Please retype every entry, keeping each one exactly as written.
··· Available data
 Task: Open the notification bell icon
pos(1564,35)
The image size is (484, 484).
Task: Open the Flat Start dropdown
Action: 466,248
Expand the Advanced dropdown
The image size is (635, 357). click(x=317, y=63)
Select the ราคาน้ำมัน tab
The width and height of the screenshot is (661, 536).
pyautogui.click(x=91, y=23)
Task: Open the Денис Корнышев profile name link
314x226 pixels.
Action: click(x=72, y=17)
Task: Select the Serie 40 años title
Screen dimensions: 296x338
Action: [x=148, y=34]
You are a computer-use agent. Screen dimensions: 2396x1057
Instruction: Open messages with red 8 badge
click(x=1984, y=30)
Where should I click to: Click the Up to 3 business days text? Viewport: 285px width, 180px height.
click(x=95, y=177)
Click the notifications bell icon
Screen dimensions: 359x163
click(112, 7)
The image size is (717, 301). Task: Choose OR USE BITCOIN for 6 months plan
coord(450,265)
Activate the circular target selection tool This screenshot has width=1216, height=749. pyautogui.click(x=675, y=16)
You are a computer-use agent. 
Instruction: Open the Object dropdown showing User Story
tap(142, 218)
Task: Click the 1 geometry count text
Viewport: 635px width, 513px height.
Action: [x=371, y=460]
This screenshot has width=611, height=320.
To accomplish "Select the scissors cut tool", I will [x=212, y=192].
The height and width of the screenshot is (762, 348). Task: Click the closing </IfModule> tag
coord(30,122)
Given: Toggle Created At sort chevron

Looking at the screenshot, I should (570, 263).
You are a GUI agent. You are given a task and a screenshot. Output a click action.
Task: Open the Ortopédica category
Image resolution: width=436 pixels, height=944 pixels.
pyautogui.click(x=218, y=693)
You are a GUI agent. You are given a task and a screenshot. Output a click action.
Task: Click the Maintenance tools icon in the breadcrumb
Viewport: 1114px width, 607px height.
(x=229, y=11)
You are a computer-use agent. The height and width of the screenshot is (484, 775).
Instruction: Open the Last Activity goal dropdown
······
== Answer ==
 Task: Open the notification bell icon
pos(1564,35)
The image size is (484, 484).
Task: Open the Flat Start dropdown
Action: 466,248
Expand the Advanced dropdown
The image size is (635, 357). click(x=317, y=63)
Select the ราคาน้ำมัน tab
The width and height of the screenshot is (661, 536).
pyautogui.click(x=91, y=23)
Task: Open the Денис Корнышев profile name link
314x226 pixels.
Action: click(x=72, y=17)
Task: Select the Serie 40 años title
Screen dimensions: 296x338
Action: [x=148, y=34]
You are a computer-use agent. Screen dimensions: 2396x1057
Instruction: Open messages with red 8 badge
click(x=1984, y=30)
Where should I click to: Click the Up to 3 business days text? Viewport: 285px width, 180px height.
click(x=95, y=177)
Click the notifications bell icon
Screen dimensions: 359x163
click(112, 7)
The image size is (717, 301). Task: Choose OR USE BITCOIN for 6 months plan
coord(450,265)
Activate the circular target selection tool This screenshot has width=1216, height=749. pyautogui.click(x=675, y=16)
You are a computer-use agent. 
Instruction: Open the Object dropdown showing User Story
tap(142, 218)
Task: Click the 1 geometry count text
Viewport: 635px width, 513px height.
Action: [x=371, y=460]
This screenshot has width=611, height=320.
To accomplish "Select the scissors cut tool", I will [x=212, y=192].
The height and width of the screenshot is (762, 348). Task: Click the closing </IfModule> tag
coord(30,122)
Given: Toggle Created At sort chevron

Looking at the screenshot, I should (570, 263).
You are a GUI agent. You are given a task and a screenshot. Output a click action.
Task: Open the Ortopédica category
Image resolution: width=436 pixels, height=944 pixels.
pyautogui.click(x=218, y=693)
You are a GUI agent. You are given a task and a screenshot. Output a click action.
Task: Click the Maintenance tools icon in the breadcrumb
Viewport: 1114px width, 607px height.
(x=229, y=11)
You are a computer-use agent. The height and width of the screenshot is (484, 775).
Instruction: Open the Last Activity goal dropdown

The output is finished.